» **TASK INSTRUCTIONS**:
1. In the CephFS recovery thread, copy everything from "Create CephFS snapshots" down to "these operations offline.".
2. In the CephFS recovery thread, which tool does the plan name for copying data to AWS EFS?

» **ARTICLE**:
## start

Recovery plan for Cephfs

Is this relevant? http://ceph.com/community/blog/tag/backup/

At this point, no not really. The issue is that right now CephFS (because it is a posix overlay and as such is tracking the extraneous metadata needed for presenting a posix file system in separate process and database than the rest of Ceph) doesn't conform to the rest of the Ceph architecture. For example Ceph has the concept of doing replication zones for different data centers and having gateways that replicate the Ceph data between the two. While we could establish this to replicate the Ceph pool data between two data centers, the lack of the MDS data makes the replicated data unusable. The same with most documented "Ceph" (note the lack of 'FS' which does grow confusing) backup solutions, as they don't currently apply to CephFS.

We're on the bleeding edge of this one, which is both scary but also afford the the opportunity to forge what works for us and maybe set some precedence

Mentioned in issue #279 (closed)

Next step: we are meeting to flesh this solution out on next Wednesday at 4PM CET.

Good info in http://disq.us/p/1cafs3l "We use CephFS on our backend and yes it is still very new. Snapshots are not recommended right now, but you also have to think about backup in terms of MDS failing as well. A true backup would be on a different medium. Also note MDS is single threaded so you may hit a bottleneck there. I know they are working on MultiMDS and hopefully the single thread will be a thing of the past."

Snapshots with cephfs: http://docs.ceph.com/docs/master/dev/cephfs-snapshots/

Notes are in Google Doc 'Cephfs Backup'

Ok, so we have a plan for the initial backup. These are the notes from the document with a few comments here and there to explain what the idea is.

Highlights

We have a plan forward, at least an experiment to run

Lowlights

We do not have a plan for incremental backups.

Summary of the plan

Replicate CephFS to another cluster (will be interesting)

@northrup idea is to snapshot the MDS server on top of the Ceph rados cluster to have an offline copy of the data. He will be investigating this approach.

Create CephFS snapshots on the secondary cluster

By having a dump of the MDS server we could rebuild this cluster in a frozen state in a different location, then run all these operations offline.

Use CERN Monalisa tool to copy to AWS EFS

Details and comments

Given the size of our current filesystem we do not see any tool capable of managing this size, so we need to think outside of the box to do it.
- http://blog.bacula.org/
- http://amanda.zmanda.com/
Also on that note, we need a target filesystem that will be able of receiving 40Tb of data (and growing at fast pace)

## end

» **INFORMATION GIVEN**:

## start

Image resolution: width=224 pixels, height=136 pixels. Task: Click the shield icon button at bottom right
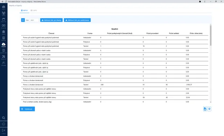(x=209, y=109)
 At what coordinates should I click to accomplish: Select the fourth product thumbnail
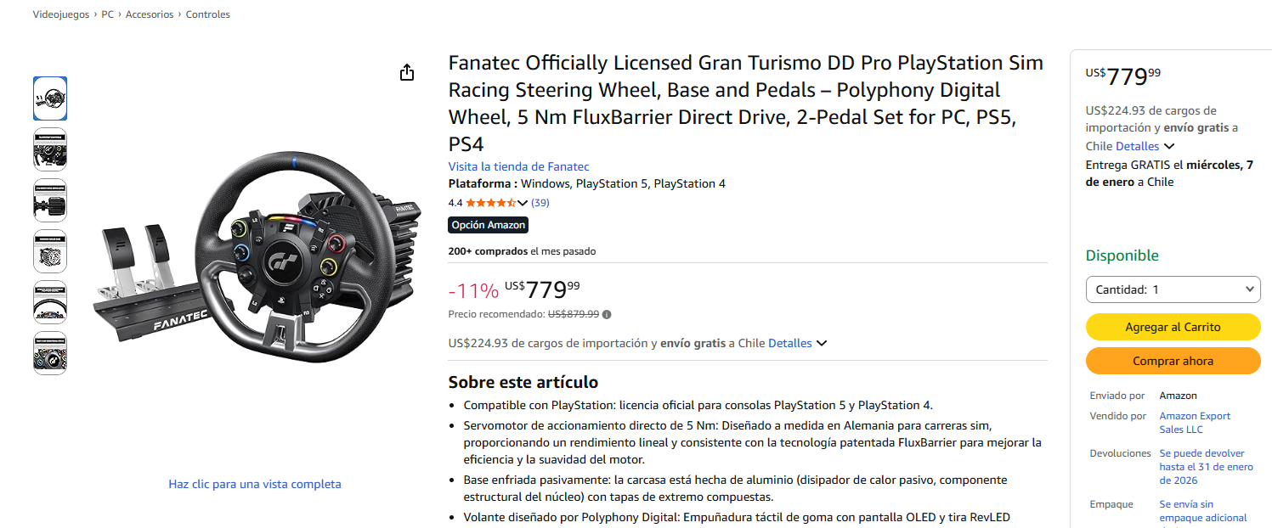[x=50, y=251]
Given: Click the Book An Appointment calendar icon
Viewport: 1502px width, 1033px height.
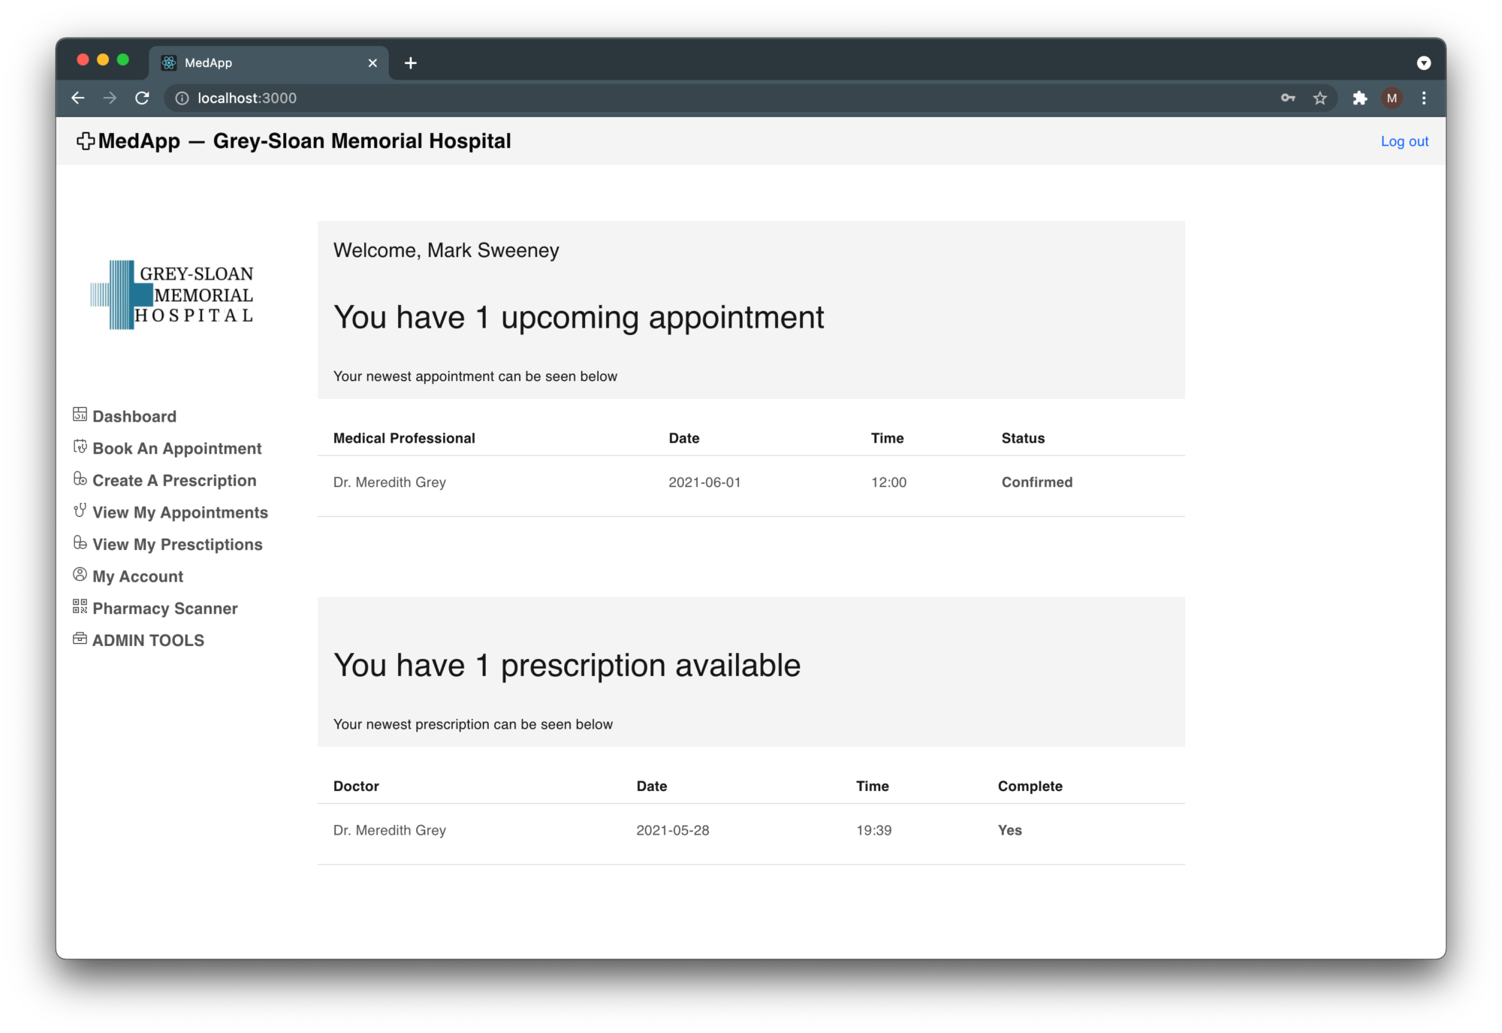Looking at the screenshot, I should pyautogui.click(x=80, y=446).
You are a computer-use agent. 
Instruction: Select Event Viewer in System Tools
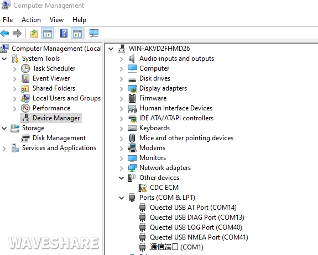click(x=51, y=78)
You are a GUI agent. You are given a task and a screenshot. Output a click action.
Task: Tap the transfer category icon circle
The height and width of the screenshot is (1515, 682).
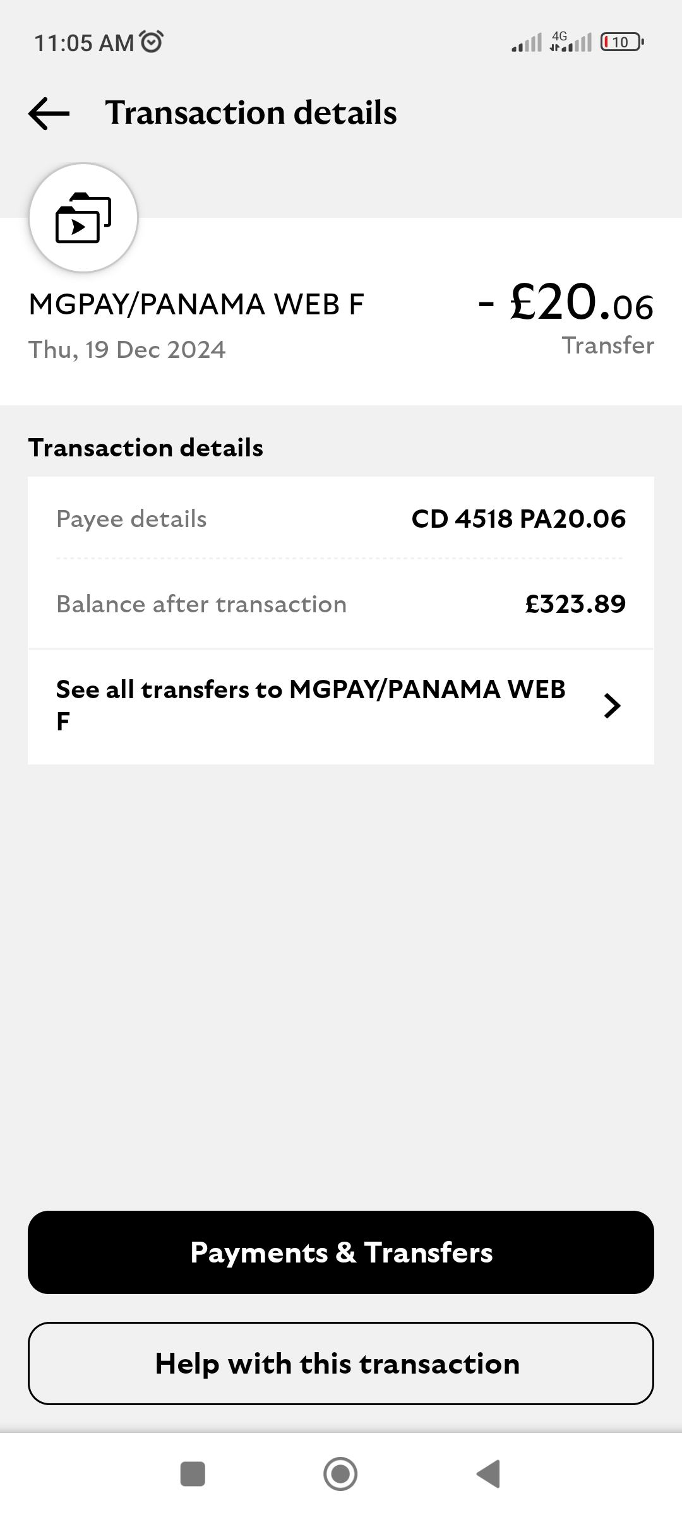83,218
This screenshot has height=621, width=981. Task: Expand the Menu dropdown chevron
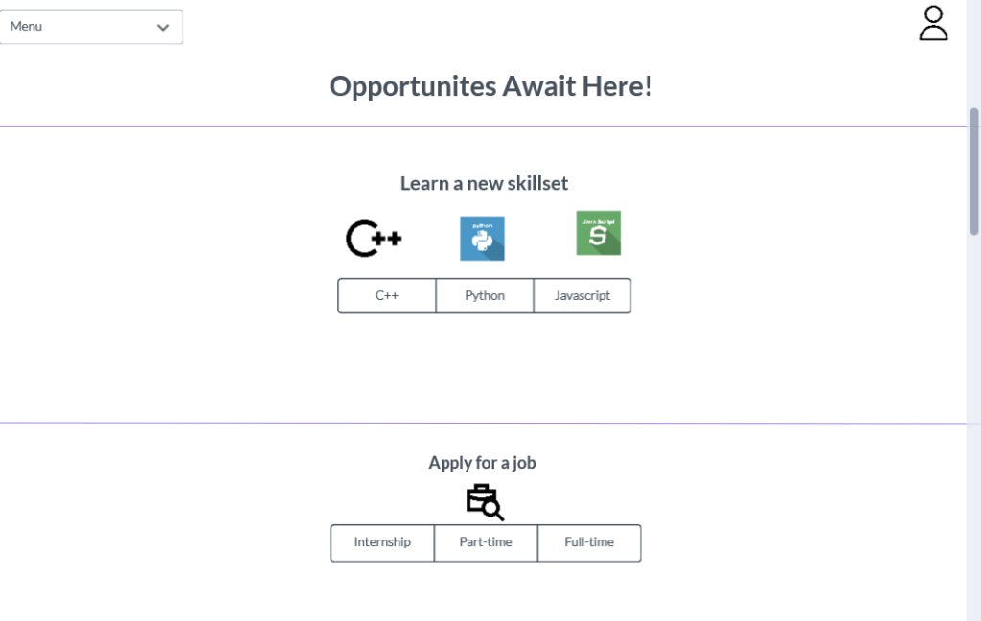163,27
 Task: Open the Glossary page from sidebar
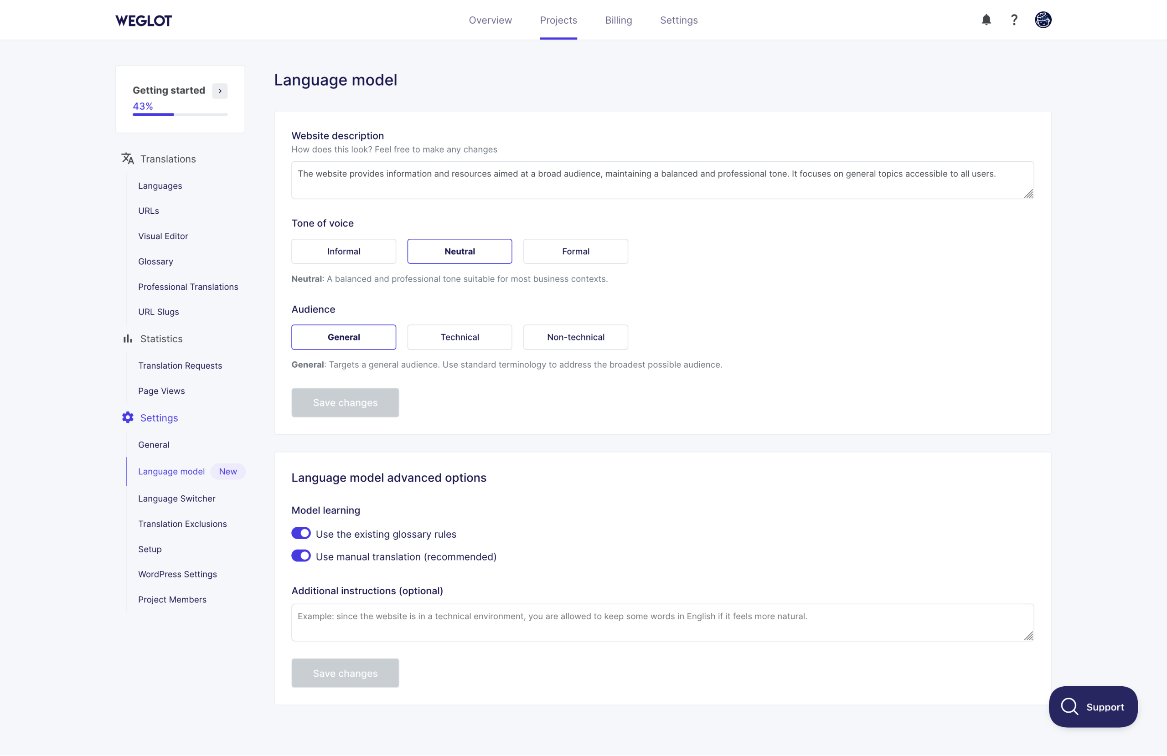(155, 261)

## end

» **WRITTEN RESPONSES**:
1.
Create CephFS snapshots on the secondary cluster

By having a dump of the MDS server we could rebuild this cluster in a frozen state in a different location, then run all these operations offline.

2. The CERN Monalisa tool.